Manhattan Middle School participated in the Clean Air at Schools: Engines Off! (CASEO) program, the third BVSD school to do so in the last three years.

Clean Air at Schools campaign

The idle-reduction program is managed by the Denver Metro Clean Cities Coalition at the American Lung Association in Colorado and is supported by a consortium of partners including Encana Natural Gas, Denver Environmental Health, the Regional Air Quality Council and local school districts.

Kids walking near a car at school.“Parent and student participation at Manhattan was wonderful,” said Deborah Hopkins, a parent at Manhattan Middle School and the local program liaison. “We are very excited to see the results of our efforts and feel good about the fact that our children are breathing cleaner air.”
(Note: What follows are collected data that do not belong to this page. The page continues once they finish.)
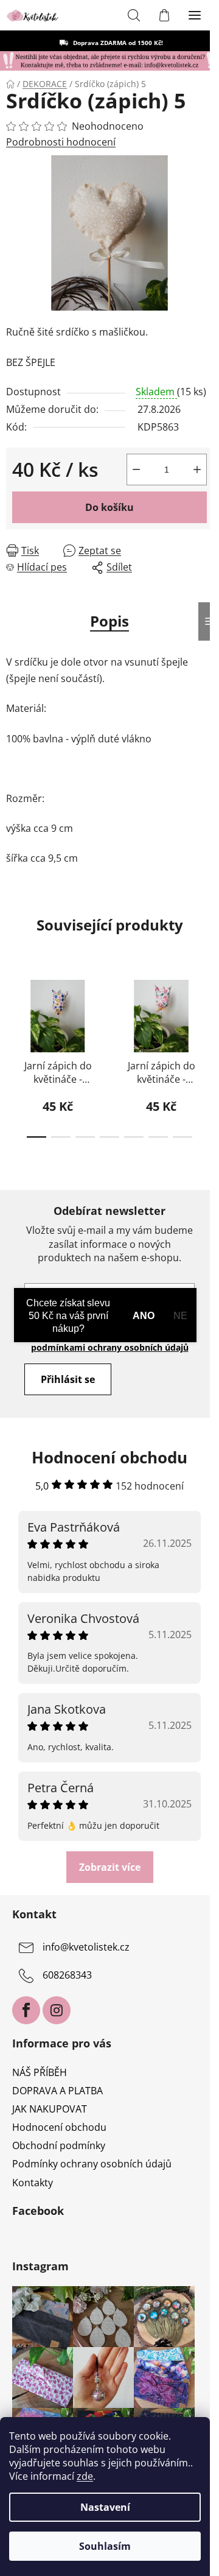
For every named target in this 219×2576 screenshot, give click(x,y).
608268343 (67, 1975)
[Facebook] (26, 2010)
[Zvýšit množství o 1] (197, 469)
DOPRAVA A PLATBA (57, 2090)
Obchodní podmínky (58, 2145)
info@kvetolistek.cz (86, 1947)
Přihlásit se (68, 1379)
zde (85, 2476)
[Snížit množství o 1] (136, 469)
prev (13, 1008)
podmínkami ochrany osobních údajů (110, 1347)
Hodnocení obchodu (59, 2127)
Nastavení (105, 2507)
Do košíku (109, 507)
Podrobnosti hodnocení (61, 142)
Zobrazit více (110, 1867)
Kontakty (32, 2182)
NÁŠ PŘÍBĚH (39, 2072)
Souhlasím (105, 2546)
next (206, 1008)
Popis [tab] (109, 621)
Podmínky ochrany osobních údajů (92, 2163)
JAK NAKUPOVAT (49, 2109)
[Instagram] (57, 2010)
Manhattan Middle School was one of four schools chosen to implement the CASEO program in 2010-2011. Baseline data was collected at the school in October 2010, which measured the number and duration of cars idling during after school pick-up. Once the baseline data was collected, CASEO signage was put up around the school perimeter, and parents and students were given information regarding the impacts of idling – from health to air quality to fuel cost.
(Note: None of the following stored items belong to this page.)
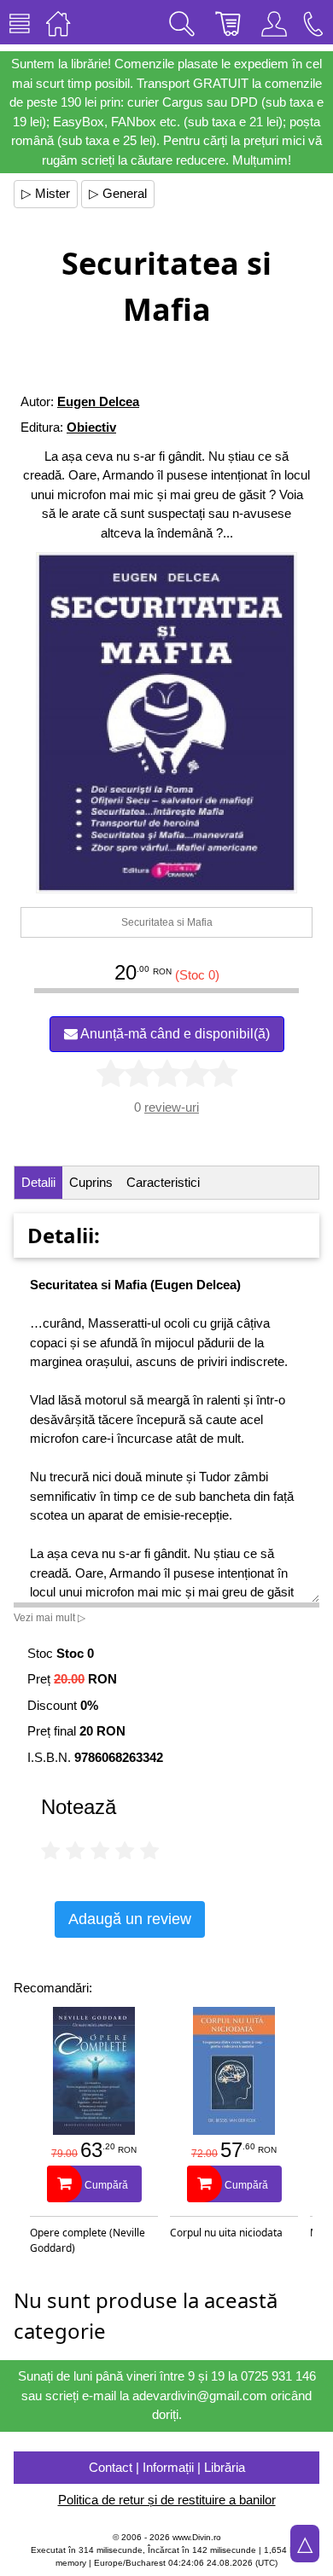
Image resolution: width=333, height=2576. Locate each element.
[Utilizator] (274, 22)
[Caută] (182, 22)
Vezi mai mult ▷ (49, 1618)
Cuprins (91, 1182)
The results of less idling

Data was collected at two other times throughout the school year. The school saw impressive reductions in idling and associated exhaust emissions as a direct result of participating in the CASEO program:

  • 34 percent fewer cars idled and if they did idle, the duration was reduced by 24 percent.
  • This resulted in a 52 percent decrease in exhaust-based emissions.

Idle reduction is particularly important in school zones due to the impacts of exhaust on children’s lungs. Human lungs develop until the age of 18, and exposure to excess exhaust and smoke can stunt lung growth as well as contribute to many lung disorders including asthma. Children are even more at risk due to their faster rates of respiration and the amount of time they spend playing outdoors.

The CASEO program was launched in 2006 and has provided educate and support for 20 schools.

“The ultimate goal of the program is to protect the health of young lungs through improving air quality – saving money on fuel is just an added perk of the program,” said Natalia Swalnick, air quality manager at the American Lung Association and Clean Cities Manager.